◆ PROBLEM STATEMENT ◆
Each record should be reproduced exactly.
DATASET RECORDS: Begin
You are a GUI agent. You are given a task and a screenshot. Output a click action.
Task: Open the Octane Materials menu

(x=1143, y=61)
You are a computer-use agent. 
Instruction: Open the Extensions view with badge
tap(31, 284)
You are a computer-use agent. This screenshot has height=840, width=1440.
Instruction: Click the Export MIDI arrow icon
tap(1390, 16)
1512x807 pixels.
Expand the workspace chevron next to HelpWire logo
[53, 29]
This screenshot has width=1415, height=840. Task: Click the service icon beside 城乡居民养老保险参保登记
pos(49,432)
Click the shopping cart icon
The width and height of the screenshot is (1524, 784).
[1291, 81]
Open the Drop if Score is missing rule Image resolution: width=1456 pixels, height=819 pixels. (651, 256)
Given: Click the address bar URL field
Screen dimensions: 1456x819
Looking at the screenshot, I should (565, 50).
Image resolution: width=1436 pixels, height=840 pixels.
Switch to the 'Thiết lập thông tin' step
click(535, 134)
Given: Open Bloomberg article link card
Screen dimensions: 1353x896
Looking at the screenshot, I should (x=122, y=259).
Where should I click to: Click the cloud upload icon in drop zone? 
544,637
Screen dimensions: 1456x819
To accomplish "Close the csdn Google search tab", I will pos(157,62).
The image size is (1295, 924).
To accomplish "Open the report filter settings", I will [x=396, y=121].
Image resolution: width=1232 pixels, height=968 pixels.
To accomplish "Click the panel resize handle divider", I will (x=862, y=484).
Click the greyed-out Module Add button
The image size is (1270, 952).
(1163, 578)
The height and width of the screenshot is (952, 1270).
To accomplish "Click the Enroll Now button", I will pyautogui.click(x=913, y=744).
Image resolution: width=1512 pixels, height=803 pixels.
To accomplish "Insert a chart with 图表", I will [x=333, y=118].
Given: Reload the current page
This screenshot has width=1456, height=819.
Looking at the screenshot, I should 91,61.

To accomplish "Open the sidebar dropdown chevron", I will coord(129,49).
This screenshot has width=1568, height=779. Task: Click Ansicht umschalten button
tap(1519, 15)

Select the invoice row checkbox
DATASET RECORDS: End
◆ EXERCISE SOLUTION ◆
You are a GUI agent. You are given a task and a screenshot. Output a click action.
Task: Open the Octane Materials menu

(x=1143, y=61)
You are a computer-use agent. 
Instruction: Open the Extensions view with badge
tap(31, 284)
You are a computer-use agent. This screenshot has height=840, width=1440.
Instruction: Click the Export MIDI arrow icon
tap(1390, 16)
1512x807 pixels.
Expand the workspace chevron next to HelpWire logo
[53, 29]
This screenshot has width=1415, height=840. Task: Click the service icon beside 城乡居民养老保险参保登记
pos(49,432)
Click the shopping cart icon
The width and height of the screenshot is (1524, 784).
[1291, 81]
Open the Drop if Score is missing rule Image resolution: width=1456 pixels, height=819 pixels. (651, 256)
Given: Click the address bar URL field
Screen dimensions: 1456x819
Looking at the screenshot, I should (565, 50).
Image resolution: width=1436 pixels, height=840 pixels.
Switch to the 'Thiết lập thông tin' step
click(535, 134)
Given: Open Bloomberg article link card
Screen dimensions: 1353x896
Looking at the screenshot, I should (x=122, y=259).
Where should I click to: Click the cloud upload icon in drop zone? 
544,637
Screen dimensions: 1456x819
To accomplish "Close the csdn Google search tab", I will pos(157,62).
The image size is (1295, 924).
To accomplish "Open the report filter settings", I will [x=396, y=121].
Image resolution: width=1232 pixels, height=968 pixels.
To accomplish "Click the panel resize handle divider", I will (x=862, y=484).
Click the greyed-out Module Add button
The image size is (1270, 952).
(1163, 578)
The height and width of the screenshot is (952, 1270).
To accomplish "Click the Enroll Now button", I will pyautogui.click(x=913, y=744).
Image resolution: width=1512 pixels, height=803 pixels.
To accomplish "Insert a chart with 图表", I will [x=333, y=118].
Given: Reload the current page
This screenshot has width=1456, height=819.
Looking at the screenshot, I should 91,61.

To accomplish "Open the sidebar dropdown chevron", I will coord(129,49).
This screenshot has width=1568, height=779. Task: Click Ansicht umschalten button
tap(1519, 15)

Select the invoice row checkbox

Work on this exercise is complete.